Nowadays checks are losing importance in favor of other more convenient and faster modes of payments. But a check is a tried and tested method of payment.
For those who are used to making payments through checks, it is most likely to be the most preferred mode.
You can get two types of checks, single checks, and duplicate checks.
If you are unclear about the difference between the two types of checks, here we explain the difference between and the advantages and disadvantages of each type of check.
A single check is only a single piece of paper, with no copies. If by chance it gets lost, you don’t have any record of it unless you have written the details elsewhere.
It could be on the record slip at the beginning or end of the checkbook, or if you take a photograph of it.
If you use single checks, you can maintain a check register. Every time you issue a check, you need to fill in the cheque details in the check register.
A single checkbook is less bulky and will cost less because they are the simplest to print.
A duplicate check is a pair of two check leaves. The top check leaf is identical to a single check. But there is an additional paper below the top check leaf.
The duplicate check is made of carbonless paper, meaning that it produces a carbon copy without having to use carbon paper.
When writing a check in a checkbook that has duplicate checks, you need to press the pen a bit hard. It ensures that everything you write also gets transferred to the carbonless paper below.
It is not advisable to write a check with a fountain pen in a checkbook with a duplicate check.
To generate sufficient pressure, you may damage the nib. You will get satisfactory results by writing with a ballpoint pen.
Bank account details and personal information are not included on a duplicate check.
The field where the signature appears is also masked so that your signature will not appear and cannot be misused by anyone who gets hold of your duplicate check.

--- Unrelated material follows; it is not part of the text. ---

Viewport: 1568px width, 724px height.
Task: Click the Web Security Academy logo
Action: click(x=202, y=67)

A duplicate check only records the basic transaction details like the amount, date, payee, and, check number.
It doesn’t have any monetary value and is not a legal document. It is only a personal record of the transaction for the payor’s benefit.

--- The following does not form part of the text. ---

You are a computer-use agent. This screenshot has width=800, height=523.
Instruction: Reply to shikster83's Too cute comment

Single Check vs Duplicate Check: Pros and Cons
As in all financial instruments, there are advantages and disadvantages to single and duplicate checks.
Here are a few pros and cons to consider:
Single Check Pros
- You don’t have to worry about the type of pen you use.
- You don’t have to press extra-hard while writing single checks.
- There are no extra sheets of paper (like carbonless paper) to worry about.
- Checkbooks containing single checks are cheaper than duplicate checkbooks.
- Single checkbooks are less bulky
Single Check Cons
- You have to record the check details elsewhere or take a photograph or photocopy of the check.
- A single check is easier to forge because there is no second sheet. If a check is forged as part of a duplicate check pair, there will be some record of tampering like the second sheet missing or additional impressions if left in the checkbook.
Duplicate Check Pros
- You get an automatic record of your transaction.
- They are easy to use.
- You get an offline record of your transaction.
- It’s easier to detect forgery if done on a duplicate check.
Duplicate Check Cons
- You have to press hard while writing a duplicate check.
- Duplicate checks cost significantly more than single checks.
- Duplicate checkbooks are bulkier than single checks.
- You cannot use a fountain pen to write a duplicate check.
Now that you know the difference between single and duplicate checks, the next question is, which one is better? There is no definitive answer to this question.
If you rarely issue checks, then it doesn’t make sense to maintain a duplicate checkbook. You will find it quite easy to record each transaction elsewhere, especially if you are likely to only issue a couple of checks or so each year.
But if you are the owner of a business that needs to issue dozens of checks a week, then a duplicate checkbook is a good option.
After each checkbook gets used, you will be left with all the transactions in a single place, thereby creating a record to turn over to your accountant.
So, as you can see, there is a small difference between single vs duplicate checks, but each serves a particular purpose in the banking world.